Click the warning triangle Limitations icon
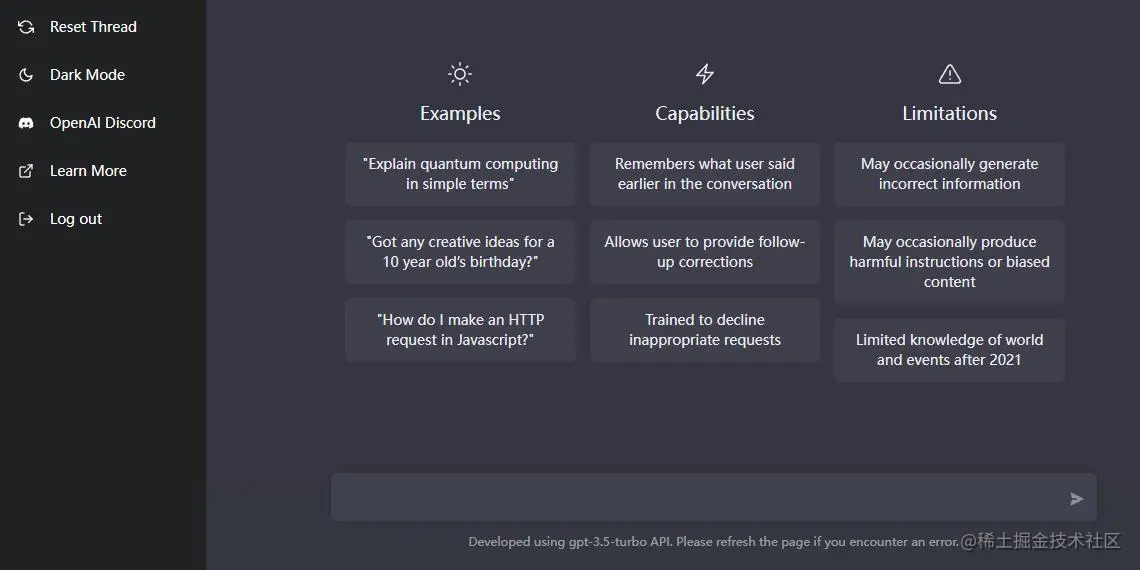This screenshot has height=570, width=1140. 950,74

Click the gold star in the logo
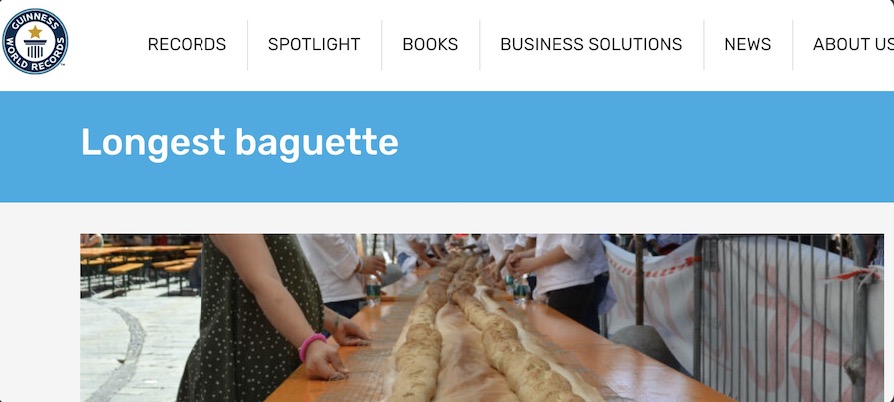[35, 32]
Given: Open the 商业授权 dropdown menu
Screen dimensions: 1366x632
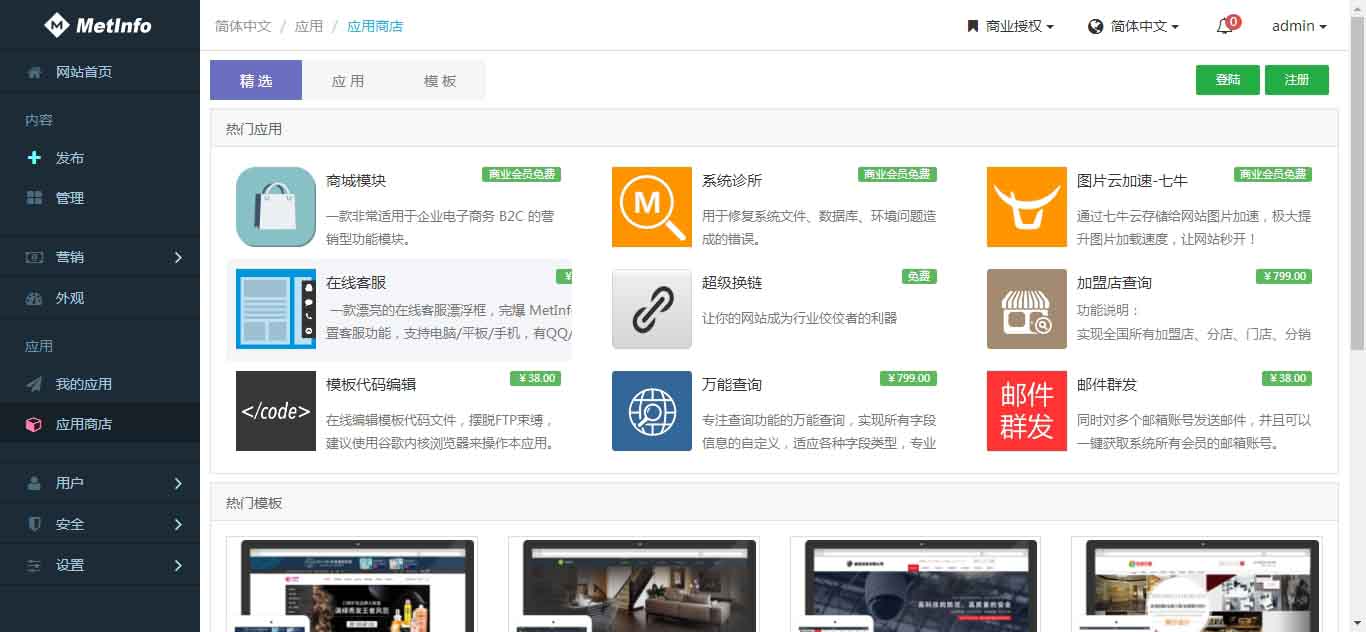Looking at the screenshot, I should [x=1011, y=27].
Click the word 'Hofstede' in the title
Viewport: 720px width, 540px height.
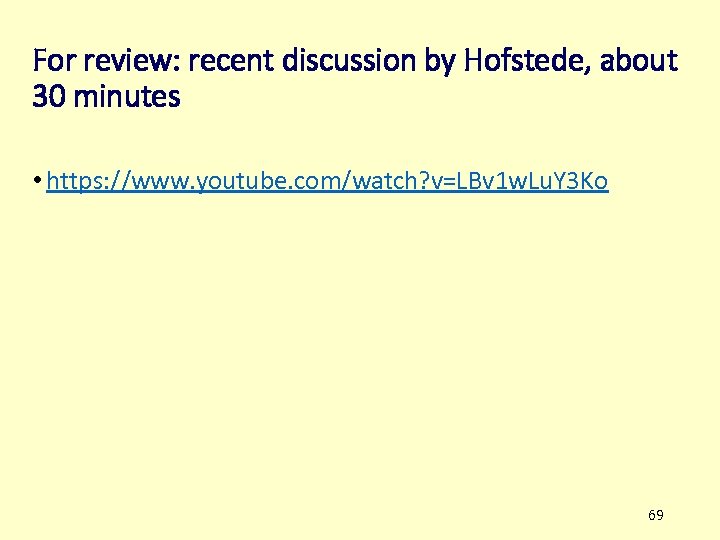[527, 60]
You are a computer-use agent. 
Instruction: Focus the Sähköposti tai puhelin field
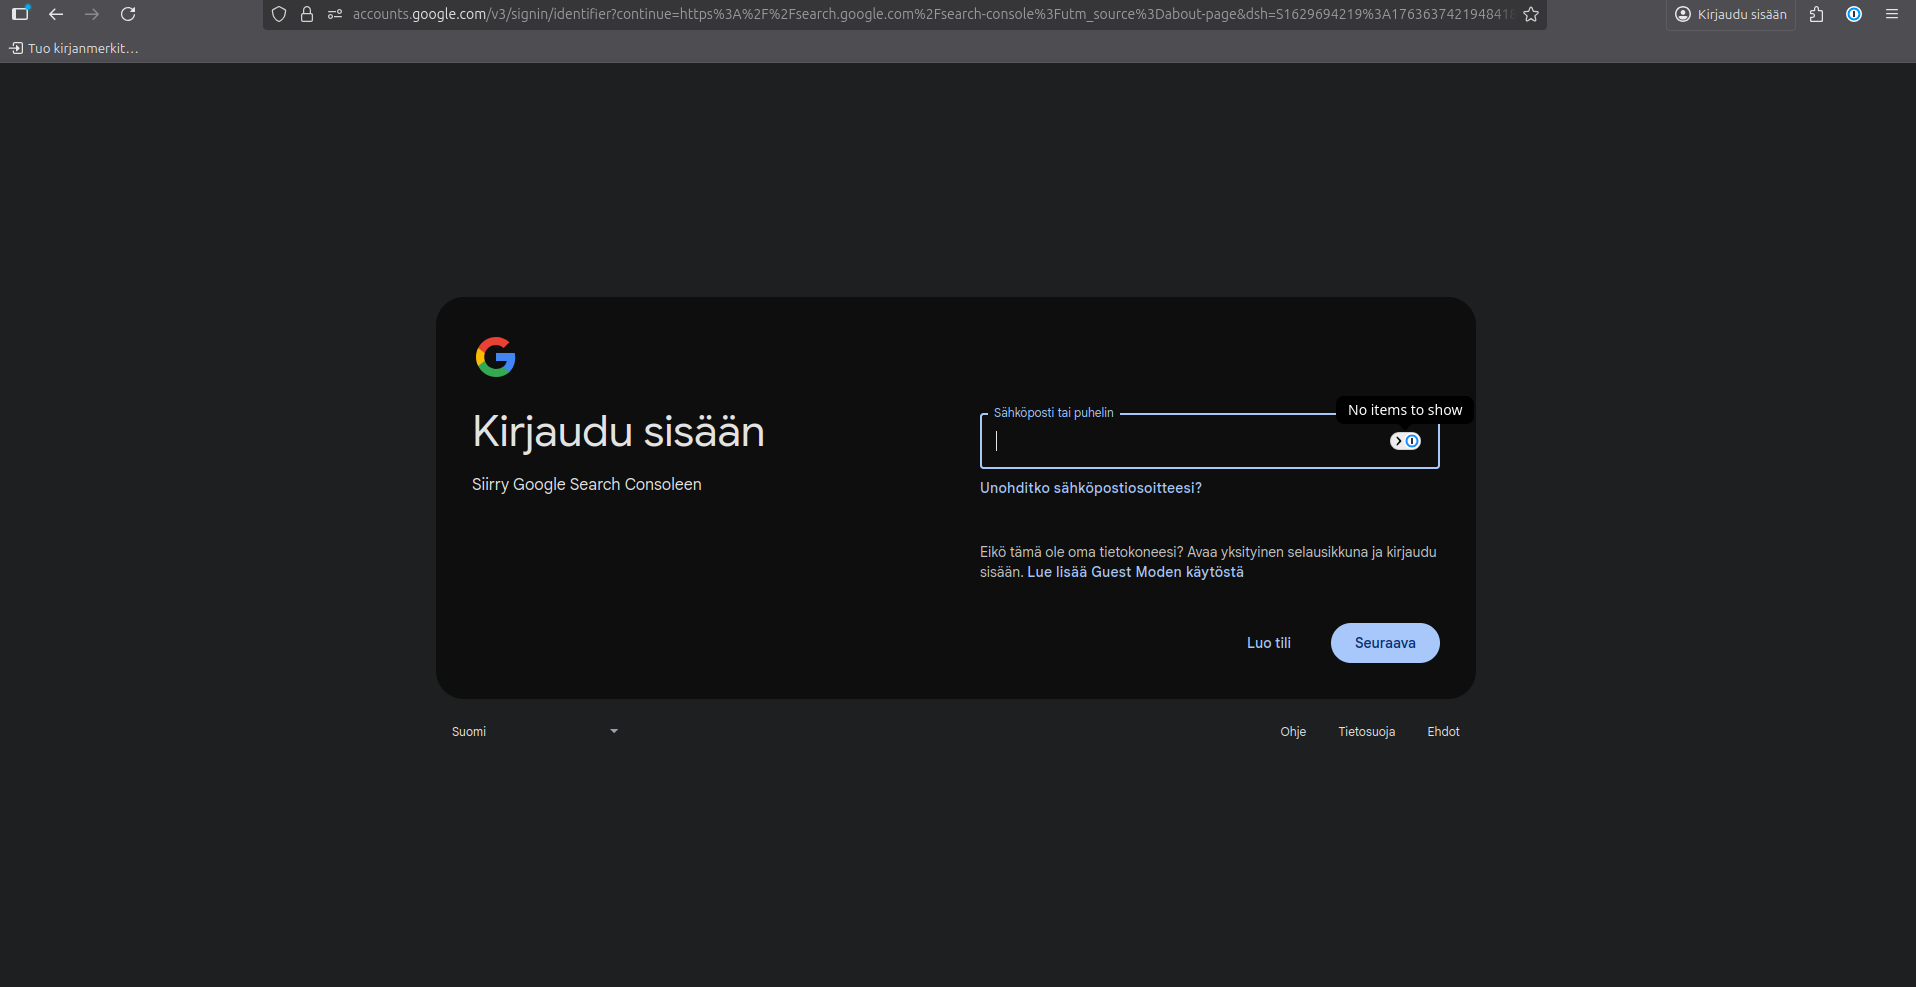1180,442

.....

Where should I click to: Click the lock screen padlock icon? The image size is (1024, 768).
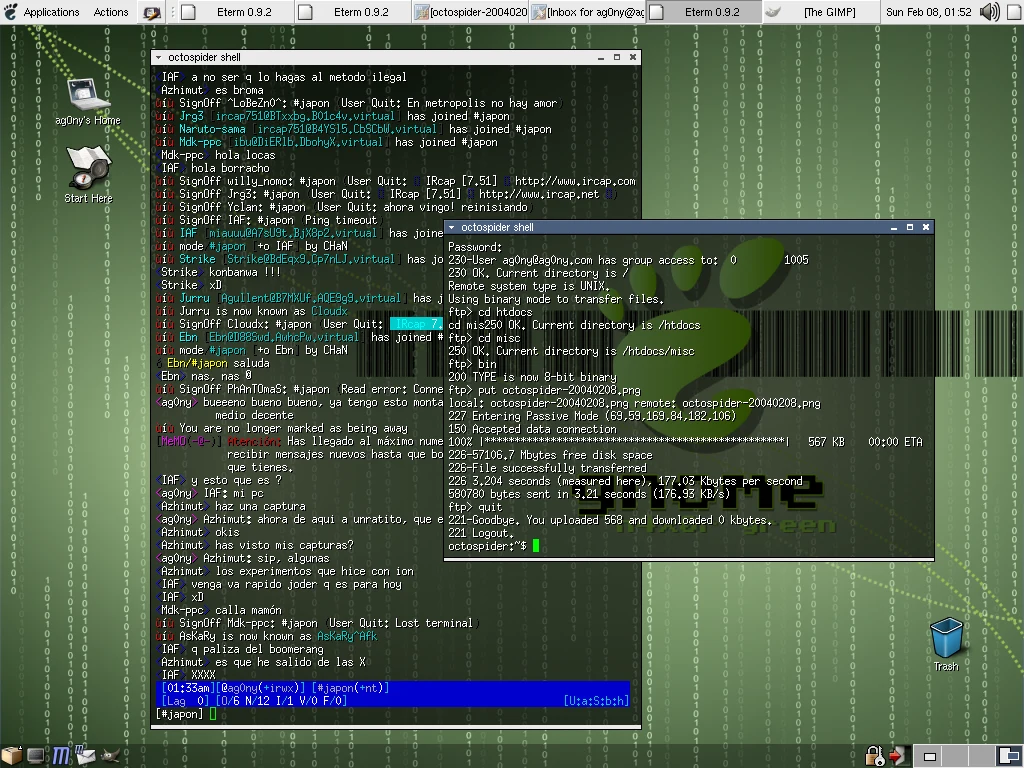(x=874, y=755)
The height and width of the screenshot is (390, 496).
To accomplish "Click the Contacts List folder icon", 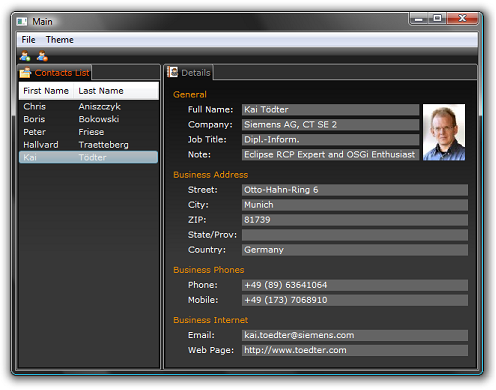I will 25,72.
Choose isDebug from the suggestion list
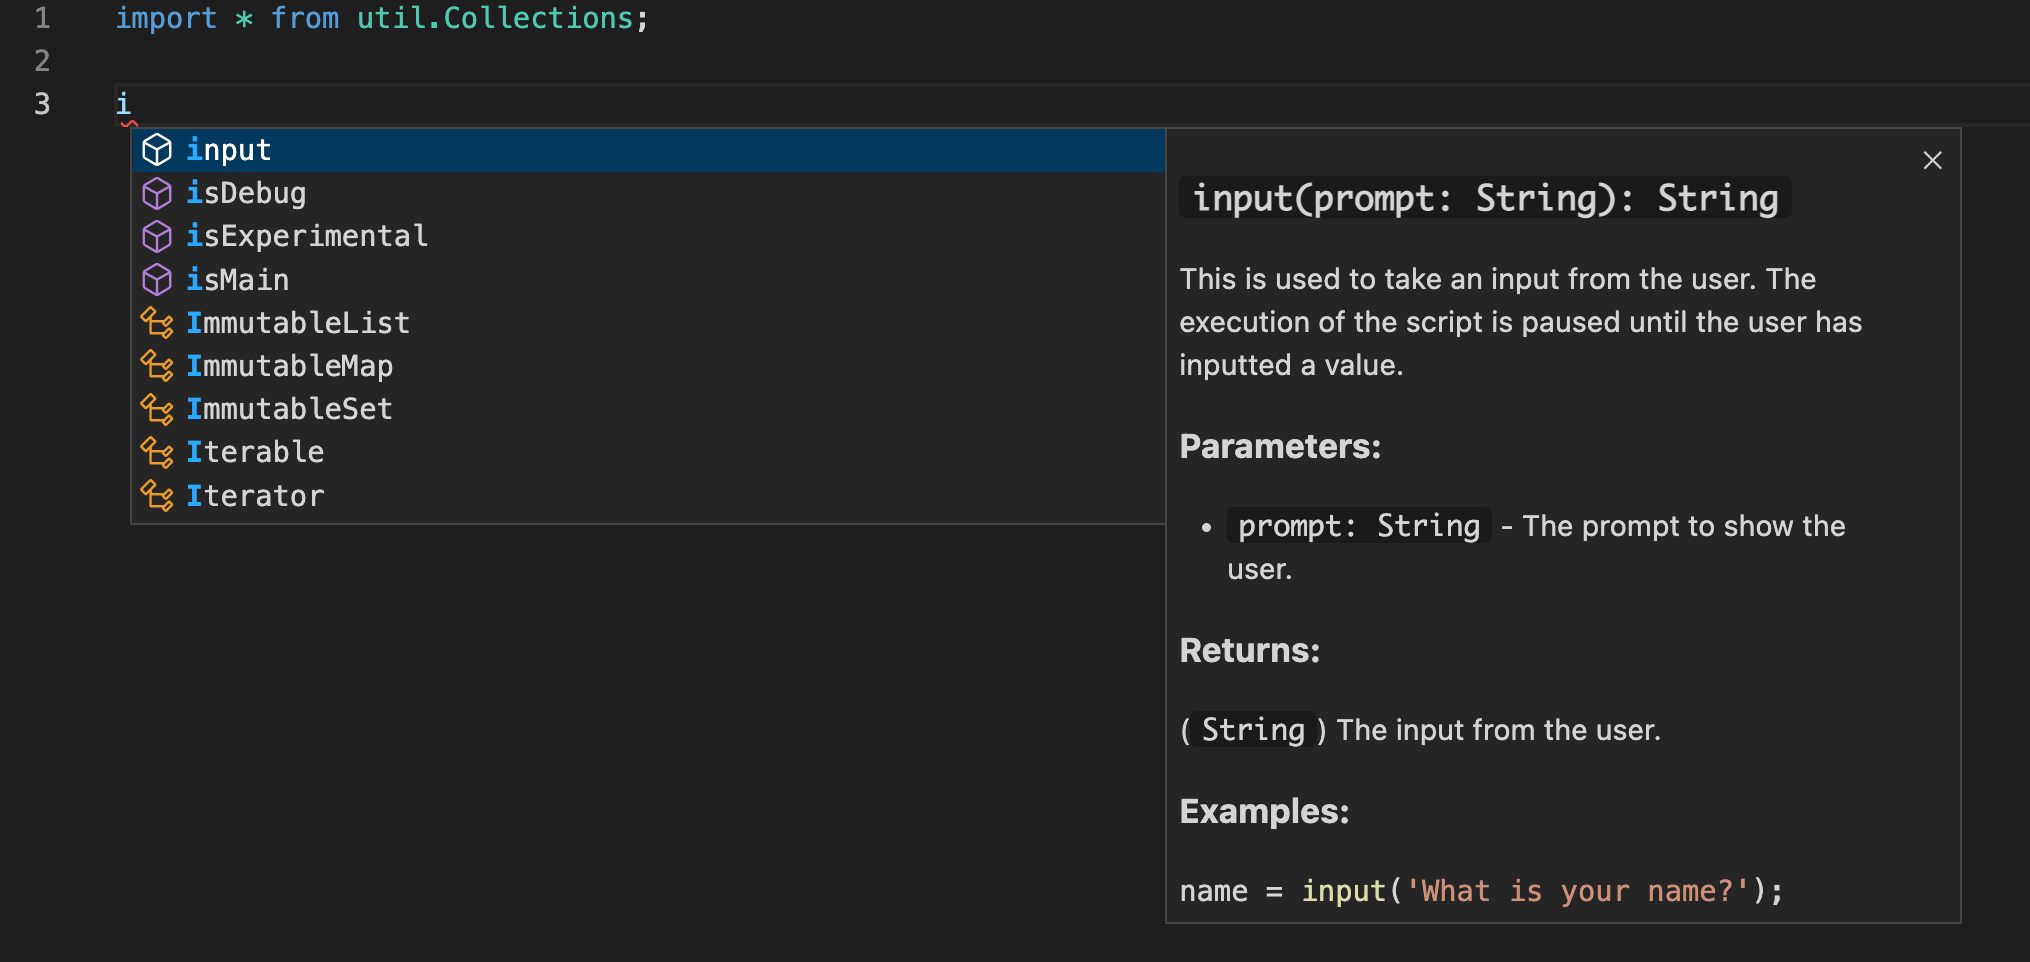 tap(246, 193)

.....

- AUFGABE -
Bearbeite die Datensätze von der Zeile mit „Click the warning triangle Limitations icon“ bis einschließlich der Zeile mit „Looking at the“, indem du „gold star“ durch „yellow star“ ersetzt und alles Übrige unverändert lässt. Gib nur diese Zeilen wieder und lass die Bilder dabei weg.

- LÖSUNG -
Click the warning triangle Limitations icon
This screenshot has height=570, width=1140. 950,74

Click the yellow star in the logo
[35, 32]
Given: Open the 商业授权 dropdown menu
Screen dimensions: 1366x632
Looking at the screenshot, I should [x=1011, y=27].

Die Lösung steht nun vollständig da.